對參保居民一個醫療年度發生的住院醫療費用和納入統籌基金支付范圍的門診慢性病費用,經居民基本醫療保險補償后,個人累計負擔的合規醫療費用超過居民大病保險起付標準的部分,由居民大病保險給予補償。居民大病保險的醫療年度為1月1日至12月31日。
四、大病保險的合規費用
合規醫療費用是指實際發生的、合理的醫療費用。具體包括:
1.符合《山東省基本醫療保險藥品目錄》規定的藥品費用,包括乙類藥品個人自付部分;省人力資源社會保障廳統一談判納入的抗腫瘤分子靶向類藥品和部分特效藥品費用。
2.《山東省基本醫療保險診療項目目錄》和《山東省基本醫療保險醫療服務設施項目范圍》中排除的不予支付項目外的醫療費用,其余費用(包括個人自付部分)全部納入合規醫療費用支付范圍。
3.經省人力資源社會保障廳確定的其他合規醫療費用。
五、大病保險的補償比例和最高限額
2015年,全省居民大病保險起付標準為1.2萬元,個人負擔的合規醫療費用1.2萬元以下的部分不給予補償。個人負擔的合規醫療費用1.2萬元以上、10萬元以下的部分給予50%補償;10萬元以上、20萬元以下的部分給予60%的補償;20萬元以上的部分給予65%補償。
一個醫療年度內,居民大病保險每人最高給予30萬元的補償。
六、大病保險經辦服務流程
(一)參保居民在具備即時結算條件的定點醫療機構,發生的符合居民大病保險補償范圍的醫療費用,與居民基本醫療保險一并即時結算,所需醫療費用由商業保險機構審核后及時撥付定點醫療機構。即:互聯互通的定點醫院→基本醫療報銷和大病保險同步報銷,支付現金。

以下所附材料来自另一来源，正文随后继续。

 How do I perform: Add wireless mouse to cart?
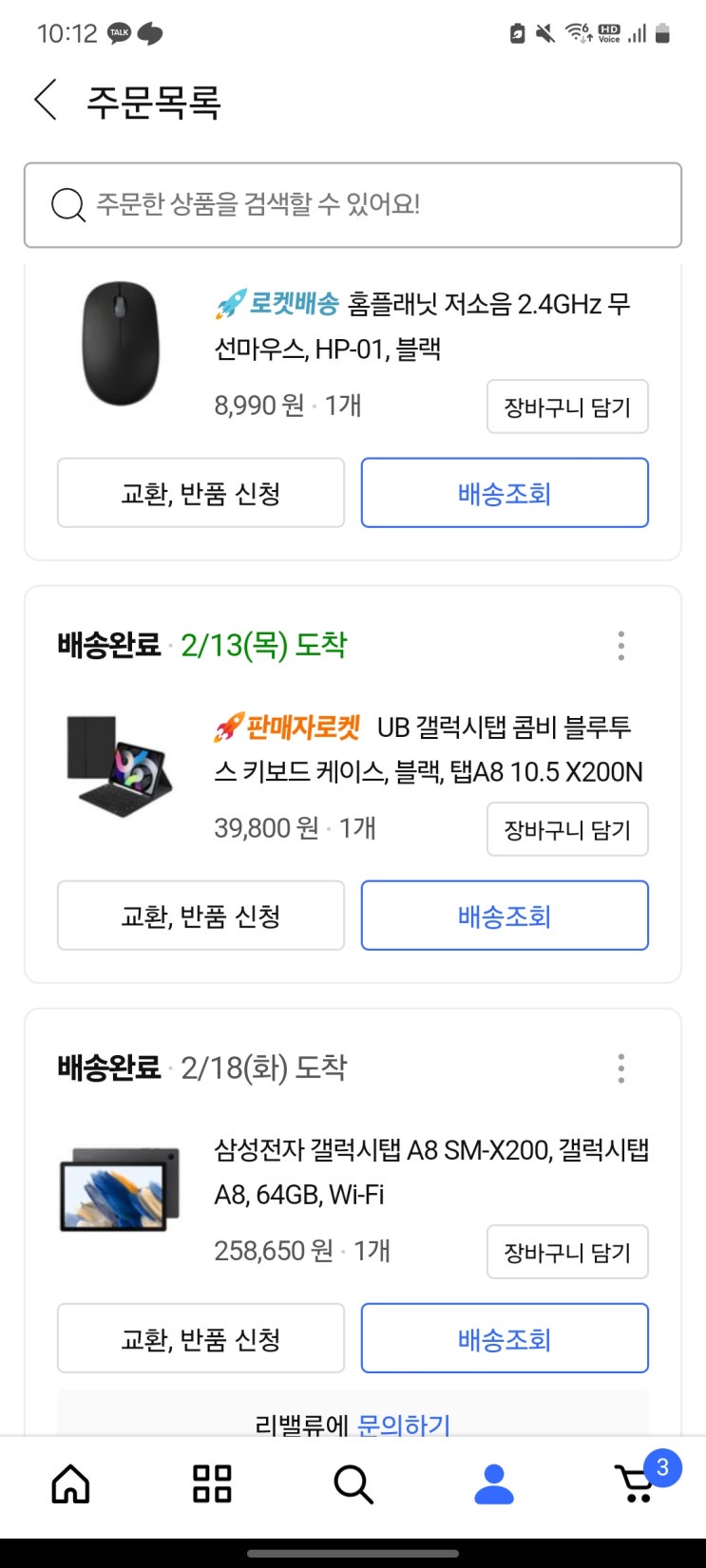point(567,406)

(二)尚不能實現即時結算的,由參保居民攜帶規定的材料,到商業保險機構在參保地醫療保險經辦服務大廳設立的窗口審核報銷。即:未聯網的定點醫院→縣區醫保合署辦公機構辦理基本醫療報銷和大病保險報銷同步進行,網銀結算,由省級集中資金支付。
(三)經濟困難家庭申請社會醫療救助的,由商業保險機構為其出具規范的報銷證明。
七、參保居民辦理大病保險補償需要哪些材料?
答:1.參保居民身份證或戶口簿原件;
2.參保證(卡);
3.醫藥費用明細匯總清單;
4.出院小結及診斷證明;
5.基本醫保報銷憑證;
6.提供患者本人銀行卡(中、農、工、建、郵政、郵儲)復印件;若是小孩可使用監護人的卡號,需提供能證明其是監護人的證明;
7.其他需提供的材料。
八、大病保險的籌資標準和籌資渠道
2015年大病保險籌資標準為每人32元,從居民基本醫保基金中劃撥,居民個人不繳費。
九、大病保險的撥付
基本醫療保險統籌地區經辦機構按照居民參保人數和省確定的人均籌資標準核算居民大病保險資金總額,于每年4月底前將資金總額的80%撥付至經辦大病保險的商業保險機構。剩余的20%,經省人力資源社會保障廳會同有關部門對商業保險機構經辦大病保險情況評估審計后,視評估審計情況于年底前撥付。
十、大病保險制度的原則
居民大病保險堅持政府主導、市場運作、責任共擔、持續發展、統籌規劃、注重銜接、收支平衡、保本微利的基本原則。
十一、大病保險制度的管理模式
實行全省統籌、專賬管理、獨立核算、規范運作的管理模式。實行“六個統一”:全省統一籌資標準,統一補償比例,統一合規費用范圍,統一信息對接方案,統一經辦流程,由省統一向商業保險公司購買醫療保險服務。
十二、大病保險的盈利及成本
商業保險機構承辦居民大病保險合同期限原則上簽訂2年。承辦居民大病保險盈利及成本,不超過當年籌集居民大病保險資金總額的2%,超過2%的部分返還基本醫療保險基金;虧損不超過4%的部分由商業保險機構承擔,虧損超過4%的部分,通過下年度調整政策適當解決。